FIG. 8 is an explanatory diagram showing an example of an image obtained by the embodiment of the present invention.

FIG. 9 is an explanatory diagram showing an example of an image obtained by the embodiment of the present invention.

FIG. 10 is an explanatory diagram showing a density profile of an image example according to the embodiment of the present invention.

FIG. 11 is an explanatory diagram showing a normalized density profile according to the embodiment of the present invention.

FIG. 12 is an explanatory diagram showing a normalized density profile according to the embodiment of the present invention.

FIG. 13 is a front view of the light source according to the embodiment of the present invention.

FIG. 14 is a flowchart showing the operation of the embodiment of the present invention.

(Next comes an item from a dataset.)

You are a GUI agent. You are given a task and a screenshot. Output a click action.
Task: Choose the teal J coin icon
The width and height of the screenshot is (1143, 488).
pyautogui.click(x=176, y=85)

FIG. 15 is an explanatory diagram showing a display example of the embodiment of the present invention.

[Explanation of symbols]

 Reference Signs List 1 detection unit 2 data processing unit 3 analysis unit 4 mounting unit 11 light source unit 12 light receiving unit 21 profile extraction unit 22 quantification unit 23 operation unit 24 output unit 25 storage unit 31 feature extraction unit 32 storage unit 33 comparison unit 34 analysis area Setting unit 35 Operation unit

 ──────────────────────────────────────────────────続 き Continued on the front page F term (reference) 2G059 AA01 BB04 BB12 CC18 EE01 EE11 GG01 GG02 KK04 MM01 MM10 4C038 KK00 KK01 KL07 KM00 KX01

Claims (4)

[Claims] A light source unit for supplying light to a living body to be inspected; a light receiving unit for detecting optical information on the living body receiving the light; a data processing unit for performing data processing on the optical information;
An output unit for outputting biological component information obtained by data processing, and an operating unit for inputting and operating data necessary for data processing, and the data processing unit is arbitrarily selected as biometric component information of the same person. A non-invasive biological component measurement device characterized by displaying time-series data of optional information as an analysis result on an output unit. 2. The non-invasive biological component measuring device according to claim 1, wherein the optional information is an action result of the same person. 3. The non-invasive biological component measuring device according to claim 2, wherein the optional information is the exercise performance of the same person. 4. The non-invasive biological component measuring apparatus according to claim 3, wherein the optional information is a time trial result of the same person.